Anyway the point is, at least if you're not targeting an user base that has ad
block enabled, ads, and I'm not talking about annoying ads, still can work
just fine. What we do is offer our users a fairly cheap subscription option to
disable the ads too along with getting some extra features so a lot of people
jumped on that too... but I love being able to offer most of our services to
everyone without any cost so thank you advertisers!

------
mattbgates
While I charge for some sideprojects, I can't really do that for the blog I
run. Since it is semi-popular, it runs ads and I charge for text ads, about $5
a month. Before it was popular, I was only charging $2 a month, but when I
began to see a demand to be on certain pages, I increased the price just
slightly. I don't get too many, but I've had a few buyers. I don't personally
keep the money, it usually just goes right back into the hosting costs. So I
still have to go to my day job to make up for the mortgage, credit card, gas,
etc.

The money makers on the website are the banner ads, though lately, it seems
like the more visitors I get, the less money I make. When I was getting far
less, I was making more. Go figure that one out.

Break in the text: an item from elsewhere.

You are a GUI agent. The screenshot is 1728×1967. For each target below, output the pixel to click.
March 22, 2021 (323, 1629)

[http://confessionsoftheprofessions.com/](http://confessionsoftheprofessions.com/)

------
justifier
I am unable to answer your questions for you, but I wanted to talk on the
topic because it is something I've been thinking a lot about lately

There recently was a lot of talk and reporting surrounding YouTube 'changing
their algorithm' and hurting a lot of YouTubers I watch frequently

One of my thoughts was that unfortunately the best solution would probably
mean content creators would need to seek their own advertising'sponsorships

I can tell you the only ads I have clicked on in any recent memory are all,
every single ad, of the ones that 3blue1brown places at the end of thaer
videos(o)

Considerate effort like this really made me think how inconsiderate and
detrimental the current hands off one size fits all ad networks are

Some content creators will surely protest 'im a creator stead a salesman'
which is a fair complaint but I'd argue 3blue1brown really brings an artistry
to the personal ad network the channel is creating.. self curated ads has the
potential to be another medium of self expression

(o)
[https://youtu.be/mvmuCPvRoWQ?t=22m41s](https://youtu.be/mvmuCPvRoWQ?t=22m41s)

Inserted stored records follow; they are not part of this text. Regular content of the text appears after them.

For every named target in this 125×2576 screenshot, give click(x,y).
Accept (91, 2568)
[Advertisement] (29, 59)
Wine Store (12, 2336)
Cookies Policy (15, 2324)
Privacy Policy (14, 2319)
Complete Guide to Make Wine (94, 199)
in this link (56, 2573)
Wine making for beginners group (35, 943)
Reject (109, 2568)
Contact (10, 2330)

.. an aside: the ad that YouTube ran in front of the video I linked when I
first clicked on it was offensive and jarring, it depicted an animated Albert
Einstein literally scribbling on a black board while a student looked on in
dread and three words came in the screen, two of which I can remember 'math
___ sucks' the middle was either: teachers, lessons, or tutors; this ad
actually upset me.. contrast that with this great 3blue1brown ad(i) and I am
more confident in my conviction that a new collective effort in this direction
would be both beneficial to all parties and is seemingly compelled by the
momentum of inevitably

(i)
[https://youtu.be/gB9n2gHsHN4?t=19m52s](https://youtu.be/gB9n2gHsHN4?t=19m52s)

------
chrisfrantz
Just starting this process on a side project. Currently reaching out to
advertisers I think would be a good fit. Too bad there's not a more premium
google ad sense for niche verticals.

------
softwareqrafter
* How are you doing it? * How much do you know how to charge? * Do you recommend it as a way of monetising your (side)project?